Sleep was a distant possibility. I felt the need to walk although difficult when you live in a townhouse with steep stairs, cluttered with baby things and it was now dark. Clearly a Fun House near Fullerton.
So I watched TV. Did laundry. Folded. Put away. Cleaned the kitchen- no floors for fear bending down and not getting up. Played with the cats. Read. Played with the cats some more. Tried to lie down. Got up again. Walked around. Finally at 4am I couldn’t take it the pinball game anymore and was driven to the hospital in a teeming thunderstorm.
I was in the giving part of this receiving line although I really wanted to bark orders at non- existent subordinates. It's hard not to be your own obstetrician, if you were ever one to begin with. The roller coaster started now and the epidural made damn sure I was belted in tightly. I surrendered to the laws of nature.
The baby came with her unexpected shock of blond hair. It was Freaky Friday.
No actually Freaky Wednesday.
Suddenly I was the mother.
I remember the obstetrician saying “Well that was easy, will we see you next year?”
Did the buy-one-get-one-free coupon at this amusement park have a one year expiration date?
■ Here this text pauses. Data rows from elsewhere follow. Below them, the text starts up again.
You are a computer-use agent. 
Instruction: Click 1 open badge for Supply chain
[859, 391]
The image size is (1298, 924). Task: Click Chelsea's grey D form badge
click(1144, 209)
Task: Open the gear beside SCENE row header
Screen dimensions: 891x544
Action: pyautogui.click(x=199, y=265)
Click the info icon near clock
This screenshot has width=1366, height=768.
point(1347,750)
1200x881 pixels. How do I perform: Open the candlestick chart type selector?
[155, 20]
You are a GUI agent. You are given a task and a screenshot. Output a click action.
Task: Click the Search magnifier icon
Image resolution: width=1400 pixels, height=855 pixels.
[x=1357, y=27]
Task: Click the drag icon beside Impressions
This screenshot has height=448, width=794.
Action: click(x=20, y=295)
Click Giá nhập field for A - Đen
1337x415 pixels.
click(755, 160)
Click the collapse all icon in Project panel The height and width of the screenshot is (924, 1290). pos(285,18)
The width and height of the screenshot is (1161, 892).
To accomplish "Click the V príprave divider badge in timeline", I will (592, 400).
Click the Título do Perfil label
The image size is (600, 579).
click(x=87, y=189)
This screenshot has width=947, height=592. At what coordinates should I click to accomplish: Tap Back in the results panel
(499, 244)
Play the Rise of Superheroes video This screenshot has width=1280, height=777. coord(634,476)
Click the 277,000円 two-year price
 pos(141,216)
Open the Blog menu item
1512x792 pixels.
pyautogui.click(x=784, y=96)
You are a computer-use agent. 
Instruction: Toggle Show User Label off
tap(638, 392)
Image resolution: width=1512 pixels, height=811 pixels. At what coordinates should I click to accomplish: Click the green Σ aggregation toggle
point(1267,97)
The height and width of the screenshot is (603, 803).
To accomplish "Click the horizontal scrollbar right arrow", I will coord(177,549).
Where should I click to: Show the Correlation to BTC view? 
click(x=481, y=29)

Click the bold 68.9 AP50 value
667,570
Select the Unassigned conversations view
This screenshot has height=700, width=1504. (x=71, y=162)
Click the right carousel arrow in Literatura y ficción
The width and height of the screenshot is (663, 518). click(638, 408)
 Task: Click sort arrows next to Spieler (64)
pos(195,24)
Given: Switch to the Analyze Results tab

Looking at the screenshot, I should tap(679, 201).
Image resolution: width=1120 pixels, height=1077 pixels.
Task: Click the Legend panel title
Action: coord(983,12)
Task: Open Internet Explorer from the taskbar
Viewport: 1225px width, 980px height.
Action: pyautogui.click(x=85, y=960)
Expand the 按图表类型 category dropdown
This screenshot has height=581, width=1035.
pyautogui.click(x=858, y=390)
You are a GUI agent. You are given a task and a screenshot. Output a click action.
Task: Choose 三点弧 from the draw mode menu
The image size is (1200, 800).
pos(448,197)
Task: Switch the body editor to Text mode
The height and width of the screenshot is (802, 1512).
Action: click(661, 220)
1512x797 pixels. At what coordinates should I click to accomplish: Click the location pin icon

It was closing time and I had to go home. Outside the weather had suddenly become cold. The storm brought a much needed cold front. The next morning when discharged, I was freezing in my summer maternity clothes and worried that the new baby didn’t have enough blankets.
Fall had come that September 20th and the change of weather ushered in a new season, a new baby and a new mother.
I repeated the ride in a snowy November just 13 months later.
(True Story. Who knew the obstetrician ran a fortune telling booth?)
And again in a brisk but colorful October years later.
And the thrill, in all sorts of weather, has never stopped.